Yang lebih parah, kata Bhima, masyarakat akan mencari barang dengan harga murah, bahkan ilegal demi menghindari kenaikan PPN. Akibatnya, bukan tidak mungkin peredaran barang ilegal di dalam negeri makin menjamur. Ia menyebutkan, semakin tinggi pajak yang diterapkan terhadap barang, akan memicu peredaran barang-barang ilegal di negara tersebut.

“Dikhawatirkan impor barang ilegal makin deras, artinya ada potensi pajak yang hilang,” kata dia mengimbuhkan.

Ganggu Pergerakan Ekonomi

Meski bertujuan sebagai bentuk protes, namun seruan agar menahan belanja bisa dibilang tidak sepenuhnya tepat. Menurut data Badan Pusat Statistik (BPS) 2023, angka konsumsi domestik masih menjadi motor utama penggerak ekonomi dalam negeri. Kontribusinya bahkan mencapai 52,42 persen.

Artinya, belanja yang dikeluarkan masyarakat masih menjadi penggerak utama ekonomi nasional. Dengan menahan belanja, berarti sama saja menahan pemasukan bagi orang lain. Ini karena konsumsi yang dikeluarkan seharusnya bisa menjadi income di sisi penerima.

Nah, kalau demand atau permintaan melemah, secara otomatis perusahaan akan mengurangi supply alias penawaran. Dan, untuk menekan biaya supaya tidak rugi, maka produsen bisa saja melakukan PHK demi mengurangi beban tenaga kerja. Ujung-ujungnya, yang dirugikan adalah masyarakat itu sendiri. 

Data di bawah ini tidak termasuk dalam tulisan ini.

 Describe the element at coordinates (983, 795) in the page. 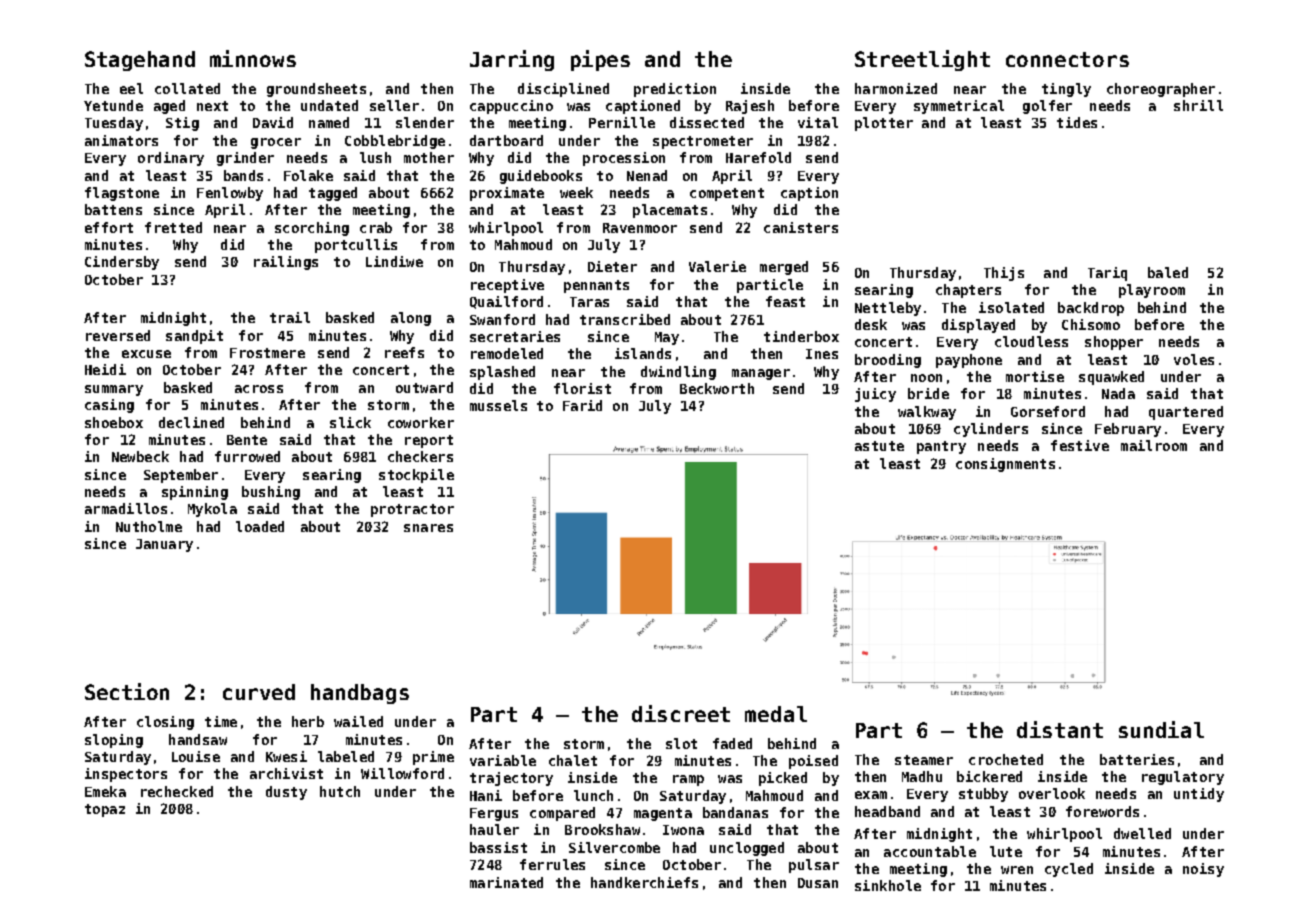

I see `stubby` at that location.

Ketua Himpunan Peritel dan Penyewa Pusat Perbelanjaan Indonesia (Hippindo) Budihardjo Iduansjah menyebut kenaikan ini berpotensi memengaruhi perilaku belanja masyarakat, bahkan bisa menurunkan daya beli secara signifikan. Ia sendiri sudah mendengar isu terkait seruan memboikot pemerintah dan ini merugikan perekonomian.

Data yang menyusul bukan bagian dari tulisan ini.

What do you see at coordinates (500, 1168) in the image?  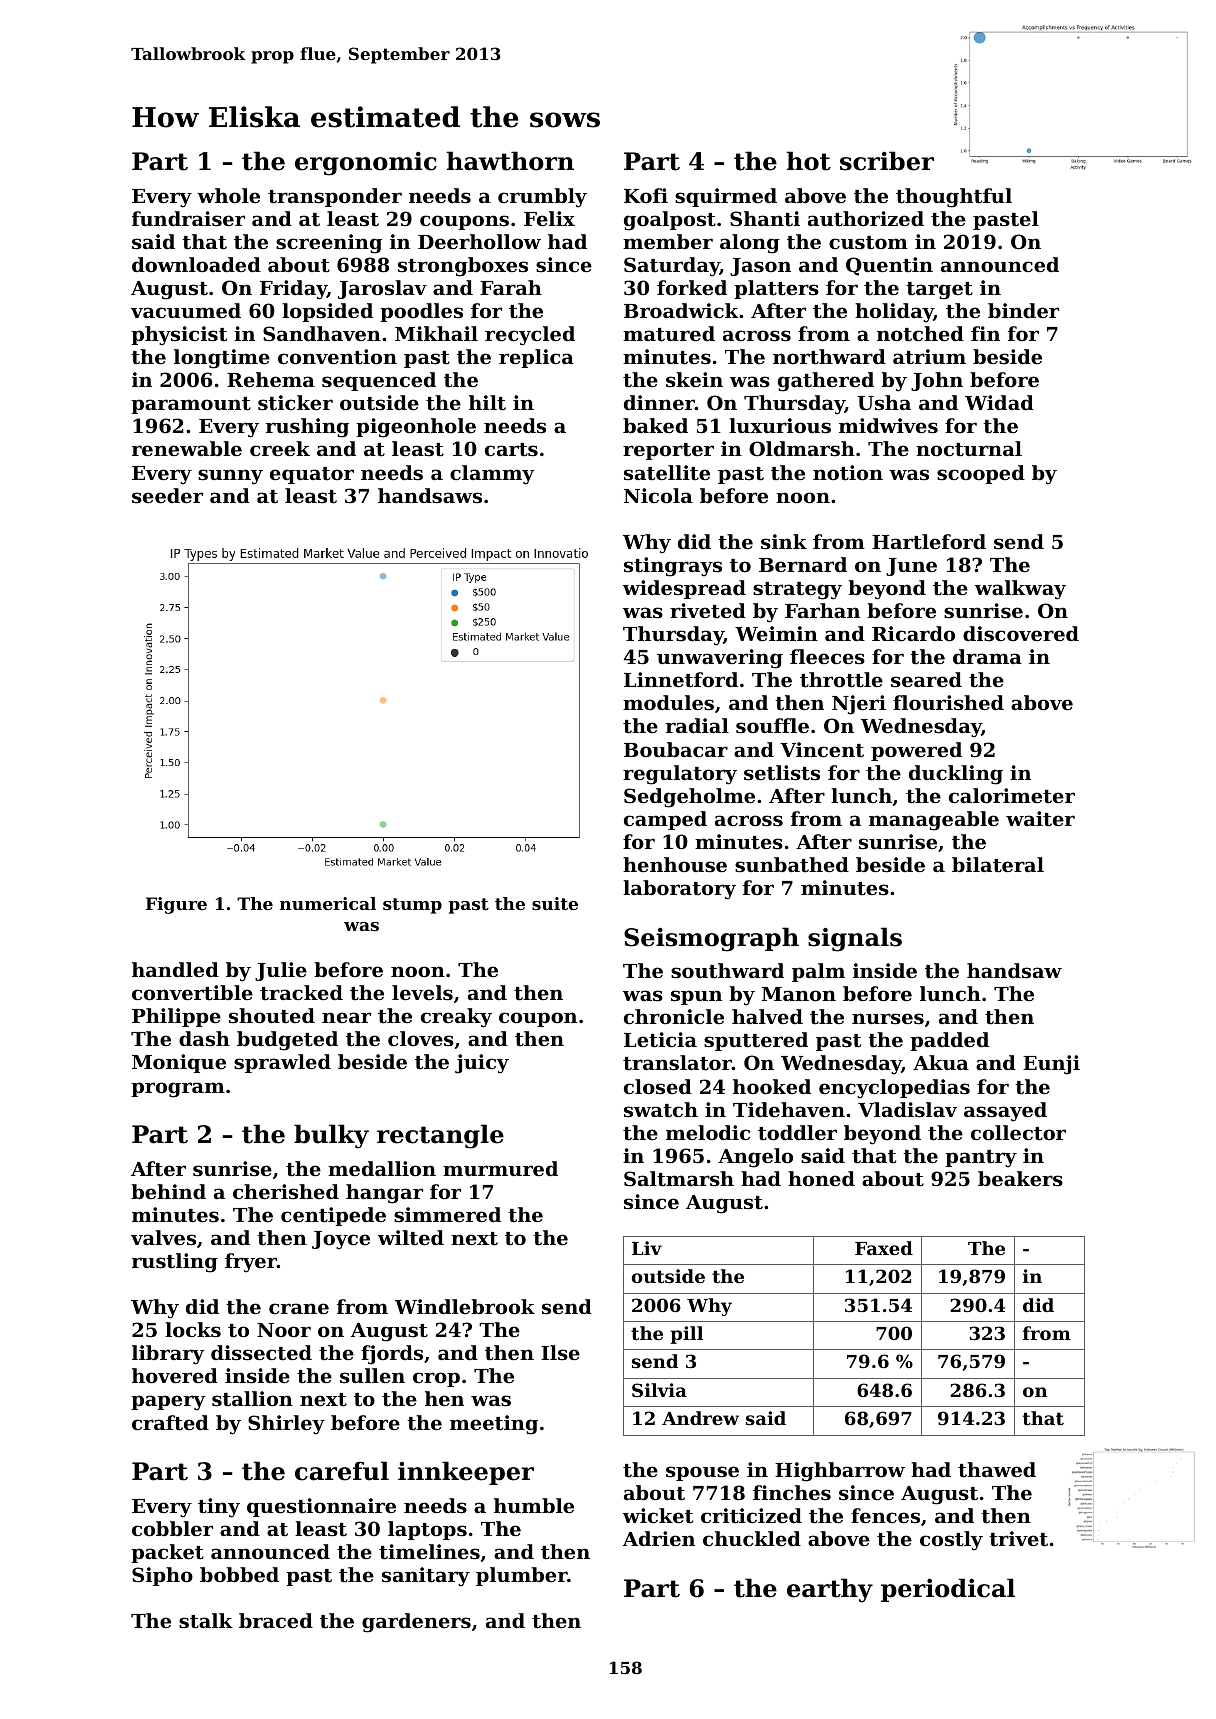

Pengunjung menaiki eskalator di pusat perbelanjaan The Kings Shopping Centre, Bandung, Jawa Barat, Selasa (6/8/2024). (ANTARA FOTO/Novrian Arbi/Spt)

"Kalau semua orang menahan belanja, roda ekonomi berhenti. Harusnya uang itu diputar agar semua pihak ikut menikmati," tegasnya

Hal ini juga menjadi kekhawatiran Bhima Yudhistira ketika seruan belanja di warung kecil menyeruak. Ia tidak menampik, sebenarnya konsumsi masyarakat hampir pasti berubah karena kenaikan pendapatan tidak sebanding dengan kenaikan harga barang-barang.

Namun yang disayangkan, aksi belanja di warung kecil atau dengan kata lain mengurangi belanja selain kebutuhan pokok justru bakal merugikan perusahaan-perusahaan ritel modern.

“Mereka justru makin terkikis market share-nya ketika sebagian masyarakat pindah ke warung-warung. Padahal ritel modern salah satu penyerap tenaga kerja di sektor perdagangan eceran yang cukup besar,” pungkasnya.